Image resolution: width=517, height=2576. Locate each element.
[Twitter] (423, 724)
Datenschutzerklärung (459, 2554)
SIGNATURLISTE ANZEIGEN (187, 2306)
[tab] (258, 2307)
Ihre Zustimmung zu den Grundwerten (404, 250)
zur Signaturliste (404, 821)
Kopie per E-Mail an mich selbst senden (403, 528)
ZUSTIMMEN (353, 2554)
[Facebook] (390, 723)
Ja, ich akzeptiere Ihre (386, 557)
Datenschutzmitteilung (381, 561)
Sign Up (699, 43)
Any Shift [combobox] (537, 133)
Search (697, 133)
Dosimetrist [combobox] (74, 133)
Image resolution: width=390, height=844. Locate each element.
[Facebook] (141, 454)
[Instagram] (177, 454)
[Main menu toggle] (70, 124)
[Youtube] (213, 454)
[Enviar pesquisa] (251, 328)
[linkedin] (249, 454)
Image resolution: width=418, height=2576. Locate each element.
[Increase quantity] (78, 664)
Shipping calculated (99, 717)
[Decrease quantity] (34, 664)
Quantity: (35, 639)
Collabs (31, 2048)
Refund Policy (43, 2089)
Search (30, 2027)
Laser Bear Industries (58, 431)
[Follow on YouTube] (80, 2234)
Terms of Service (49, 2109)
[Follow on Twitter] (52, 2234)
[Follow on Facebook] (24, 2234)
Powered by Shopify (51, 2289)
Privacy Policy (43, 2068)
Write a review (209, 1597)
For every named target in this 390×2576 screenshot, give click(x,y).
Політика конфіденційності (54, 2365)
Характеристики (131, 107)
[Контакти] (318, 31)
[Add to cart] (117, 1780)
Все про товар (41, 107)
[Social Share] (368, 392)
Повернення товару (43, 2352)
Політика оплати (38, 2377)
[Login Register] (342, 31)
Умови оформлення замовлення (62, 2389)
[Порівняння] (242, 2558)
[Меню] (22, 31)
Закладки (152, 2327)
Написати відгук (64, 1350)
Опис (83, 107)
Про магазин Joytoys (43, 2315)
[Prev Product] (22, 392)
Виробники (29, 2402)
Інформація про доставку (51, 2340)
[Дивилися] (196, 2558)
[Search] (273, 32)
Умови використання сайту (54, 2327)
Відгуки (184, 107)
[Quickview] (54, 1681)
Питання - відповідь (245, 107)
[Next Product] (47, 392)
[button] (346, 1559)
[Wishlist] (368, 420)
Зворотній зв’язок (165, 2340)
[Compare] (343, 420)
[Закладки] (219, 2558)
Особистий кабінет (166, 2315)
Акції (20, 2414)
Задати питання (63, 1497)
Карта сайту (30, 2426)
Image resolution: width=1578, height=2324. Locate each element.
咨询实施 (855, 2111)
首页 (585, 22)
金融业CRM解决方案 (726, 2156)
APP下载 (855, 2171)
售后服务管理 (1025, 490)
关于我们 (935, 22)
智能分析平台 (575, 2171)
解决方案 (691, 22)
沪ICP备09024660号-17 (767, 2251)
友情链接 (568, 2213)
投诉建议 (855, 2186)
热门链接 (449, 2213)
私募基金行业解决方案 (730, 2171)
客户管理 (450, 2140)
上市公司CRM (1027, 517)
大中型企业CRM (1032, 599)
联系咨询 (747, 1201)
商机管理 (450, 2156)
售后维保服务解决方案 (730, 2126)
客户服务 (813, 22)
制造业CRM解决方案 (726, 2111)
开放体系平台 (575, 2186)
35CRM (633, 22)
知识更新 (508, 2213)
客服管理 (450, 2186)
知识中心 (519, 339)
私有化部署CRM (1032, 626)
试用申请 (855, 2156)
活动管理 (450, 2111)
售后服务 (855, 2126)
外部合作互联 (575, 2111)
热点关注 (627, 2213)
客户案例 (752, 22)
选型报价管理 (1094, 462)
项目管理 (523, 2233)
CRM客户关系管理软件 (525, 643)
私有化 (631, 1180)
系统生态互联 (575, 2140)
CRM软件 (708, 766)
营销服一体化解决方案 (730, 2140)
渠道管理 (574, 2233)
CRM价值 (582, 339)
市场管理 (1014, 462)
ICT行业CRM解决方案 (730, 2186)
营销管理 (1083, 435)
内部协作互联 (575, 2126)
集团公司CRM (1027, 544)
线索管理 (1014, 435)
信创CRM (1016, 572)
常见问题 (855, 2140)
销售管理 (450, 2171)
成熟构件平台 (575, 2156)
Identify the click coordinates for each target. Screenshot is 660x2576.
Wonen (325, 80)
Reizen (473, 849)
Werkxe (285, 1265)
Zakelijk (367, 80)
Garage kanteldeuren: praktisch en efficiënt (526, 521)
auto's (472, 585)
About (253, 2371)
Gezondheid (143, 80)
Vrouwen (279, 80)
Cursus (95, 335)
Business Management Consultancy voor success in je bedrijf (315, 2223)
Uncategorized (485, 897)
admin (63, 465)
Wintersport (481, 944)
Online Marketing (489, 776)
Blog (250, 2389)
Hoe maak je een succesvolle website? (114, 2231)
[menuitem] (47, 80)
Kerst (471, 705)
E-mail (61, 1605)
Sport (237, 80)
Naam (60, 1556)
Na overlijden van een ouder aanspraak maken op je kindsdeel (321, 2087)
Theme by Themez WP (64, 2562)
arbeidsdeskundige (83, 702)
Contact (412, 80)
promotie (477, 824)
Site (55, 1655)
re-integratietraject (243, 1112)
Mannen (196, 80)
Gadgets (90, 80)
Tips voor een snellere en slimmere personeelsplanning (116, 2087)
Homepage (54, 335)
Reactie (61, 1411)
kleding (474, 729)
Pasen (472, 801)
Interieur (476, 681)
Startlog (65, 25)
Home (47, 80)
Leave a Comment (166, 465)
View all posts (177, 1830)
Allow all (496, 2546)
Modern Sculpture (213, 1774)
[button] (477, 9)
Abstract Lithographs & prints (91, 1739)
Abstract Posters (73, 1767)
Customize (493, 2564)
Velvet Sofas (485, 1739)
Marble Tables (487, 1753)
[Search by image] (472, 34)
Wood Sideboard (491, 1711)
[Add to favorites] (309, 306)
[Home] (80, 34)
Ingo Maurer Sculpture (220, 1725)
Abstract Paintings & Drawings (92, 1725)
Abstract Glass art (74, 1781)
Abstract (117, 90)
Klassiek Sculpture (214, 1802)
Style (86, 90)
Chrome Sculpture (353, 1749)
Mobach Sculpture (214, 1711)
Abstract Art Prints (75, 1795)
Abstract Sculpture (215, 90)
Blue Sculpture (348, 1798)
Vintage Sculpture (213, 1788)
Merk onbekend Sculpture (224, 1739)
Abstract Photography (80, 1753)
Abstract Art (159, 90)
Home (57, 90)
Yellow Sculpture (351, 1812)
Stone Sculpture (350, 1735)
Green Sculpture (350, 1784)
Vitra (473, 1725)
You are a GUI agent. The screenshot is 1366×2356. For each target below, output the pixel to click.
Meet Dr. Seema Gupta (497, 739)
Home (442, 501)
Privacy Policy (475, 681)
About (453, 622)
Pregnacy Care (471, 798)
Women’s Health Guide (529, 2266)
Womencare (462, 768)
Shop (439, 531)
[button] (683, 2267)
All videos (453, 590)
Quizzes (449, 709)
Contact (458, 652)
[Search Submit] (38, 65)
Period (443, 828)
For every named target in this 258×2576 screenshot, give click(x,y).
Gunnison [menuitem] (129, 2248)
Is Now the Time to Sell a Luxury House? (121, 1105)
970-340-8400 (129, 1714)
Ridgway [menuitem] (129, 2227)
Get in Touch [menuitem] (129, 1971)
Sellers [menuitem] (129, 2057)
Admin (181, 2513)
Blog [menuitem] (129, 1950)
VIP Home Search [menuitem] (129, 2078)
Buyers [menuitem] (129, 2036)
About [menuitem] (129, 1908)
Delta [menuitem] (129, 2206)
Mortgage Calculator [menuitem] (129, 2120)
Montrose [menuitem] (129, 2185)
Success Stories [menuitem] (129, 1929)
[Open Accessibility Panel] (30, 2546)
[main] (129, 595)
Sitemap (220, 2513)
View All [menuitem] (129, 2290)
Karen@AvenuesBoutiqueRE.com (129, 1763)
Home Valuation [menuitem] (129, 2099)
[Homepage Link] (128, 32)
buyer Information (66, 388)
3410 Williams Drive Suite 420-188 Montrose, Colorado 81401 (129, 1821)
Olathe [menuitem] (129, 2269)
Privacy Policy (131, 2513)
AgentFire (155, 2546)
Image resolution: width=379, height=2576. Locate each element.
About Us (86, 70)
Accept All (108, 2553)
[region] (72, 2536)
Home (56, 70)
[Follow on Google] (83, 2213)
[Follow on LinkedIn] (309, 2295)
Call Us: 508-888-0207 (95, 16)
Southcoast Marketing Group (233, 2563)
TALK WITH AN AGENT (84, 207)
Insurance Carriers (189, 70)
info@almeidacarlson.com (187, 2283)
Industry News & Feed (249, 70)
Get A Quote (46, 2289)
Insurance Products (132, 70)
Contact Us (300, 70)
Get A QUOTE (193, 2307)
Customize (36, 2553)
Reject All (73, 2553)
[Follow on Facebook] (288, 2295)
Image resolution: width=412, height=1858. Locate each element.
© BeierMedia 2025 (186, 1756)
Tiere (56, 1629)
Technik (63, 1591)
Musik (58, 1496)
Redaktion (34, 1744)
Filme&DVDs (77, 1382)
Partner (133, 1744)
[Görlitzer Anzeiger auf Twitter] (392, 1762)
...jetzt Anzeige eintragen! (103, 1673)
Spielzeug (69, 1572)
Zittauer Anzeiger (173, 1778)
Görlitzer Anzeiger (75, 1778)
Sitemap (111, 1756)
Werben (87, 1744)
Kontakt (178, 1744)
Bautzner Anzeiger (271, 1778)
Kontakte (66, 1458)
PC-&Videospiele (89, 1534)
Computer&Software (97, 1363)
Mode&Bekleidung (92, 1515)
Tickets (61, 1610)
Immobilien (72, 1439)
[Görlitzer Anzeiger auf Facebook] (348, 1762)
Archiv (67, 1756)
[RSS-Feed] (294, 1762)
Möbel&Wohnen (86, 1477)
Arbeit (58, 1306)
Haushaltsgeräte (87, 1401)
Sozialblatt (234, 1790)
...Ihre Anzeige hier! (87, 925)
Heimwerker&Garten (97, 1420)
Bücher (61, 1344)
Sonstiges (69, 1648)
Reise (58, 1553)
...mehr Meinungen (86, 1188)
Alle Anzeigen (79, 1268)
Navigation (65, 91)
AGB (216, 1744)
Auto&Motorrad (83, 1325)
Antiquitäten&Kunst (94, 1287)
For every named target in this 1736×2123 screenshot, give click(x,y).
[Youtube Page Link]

ACTION ITEM:
What is needed is an exact copy of the lines above, from the one containing "Abstract Posters (73, 1767)" through the one containing "Stone Sculpture (350, 1735)", with nothing added.

ANSWER BOX:
Abstract Posters (73, 1767)
Customize (493, 2564)
Velvet Sofas (485, 1739)
Marble Tables (487, 1753)
[Search by image] (472, 34)
Wood Sideboard (491, 1711)
[Add to favorites] (309, 306)
[Home] (80, 34)
Ingo Maurer Sculpture (220, 1725)
Abstract Paintings & Drawings (92, 1725)
Abstract Glass art (74, 1781)
Abstract (117, 90)
Klassiek Sculpture (214, 1802)
Style (86, 90)
Chrome Sculpture (353, 1749)
Mobach Sculpture (214, 1711)
Abstract Art Prints (75, 1795)
Abstract Sculpture (215, 90)
Blue Sculpture (348, 1798)
Vintage Sculpture (213, 1788)
Merk onbekend Sculpture (224, 1739)
Abstract Photography (80, 1753)
Abstract Art (159, 90)
Home (57, 90)
Yellow Sculpture (351, 1812)
Stone Sculpture (350, 1735)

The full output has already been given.